● **ACTION ITEM**: In the entries below, find the lines with the word "computer" and copy them.

[Collected data entries]

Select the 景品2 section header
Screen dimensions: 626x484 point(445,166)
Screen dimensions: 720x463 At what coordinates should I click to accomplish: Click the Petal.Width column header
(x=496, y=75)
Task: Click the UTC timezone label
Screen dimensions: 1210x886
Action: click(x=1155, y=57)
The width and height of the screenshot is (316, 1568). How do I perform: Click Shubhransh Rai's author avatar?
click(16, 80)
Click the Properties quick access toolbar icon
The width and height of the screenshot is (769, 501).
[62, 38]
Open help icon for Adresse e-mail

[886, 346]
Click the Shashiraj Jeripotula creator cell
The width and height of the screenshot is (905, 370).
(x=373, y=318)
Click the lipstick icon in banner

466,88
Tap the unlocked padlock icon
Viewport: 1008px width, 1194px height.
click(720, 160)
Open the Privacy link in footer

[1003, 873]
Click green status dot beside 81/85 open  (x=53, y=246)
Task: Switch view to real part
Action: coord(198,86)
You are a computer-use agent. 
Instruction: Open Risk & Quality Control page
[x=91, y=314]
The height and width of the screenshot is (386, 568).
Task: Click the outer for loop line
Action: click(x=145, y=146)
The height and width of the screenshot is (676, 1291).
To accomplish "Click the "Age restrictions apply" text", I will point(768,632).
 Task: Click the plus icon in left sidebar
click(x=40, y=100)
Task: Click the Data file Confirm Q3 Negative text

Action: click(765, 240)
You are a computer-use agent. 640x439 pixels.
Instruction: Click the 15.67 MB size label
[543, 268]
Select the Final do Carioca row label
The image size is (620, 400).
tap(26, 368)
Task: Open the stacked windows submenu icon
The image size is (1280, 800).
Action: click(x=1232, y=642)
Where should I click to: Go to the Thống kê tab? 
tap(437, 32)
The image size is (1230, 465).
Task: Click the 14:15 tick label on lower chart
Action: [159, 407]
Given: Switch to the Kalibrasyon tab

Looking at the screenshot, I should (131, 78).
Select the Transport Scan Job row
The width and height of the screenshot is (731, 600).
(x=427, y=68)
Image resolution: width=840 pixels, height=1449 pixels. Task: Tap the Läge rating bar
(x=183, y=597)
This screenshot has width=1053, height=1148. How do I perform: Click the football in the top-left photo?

● **REPLY TO THE EXERCISE**:
You are a computer-use agent. 
You are a computer-use agent. 640x439 pixels.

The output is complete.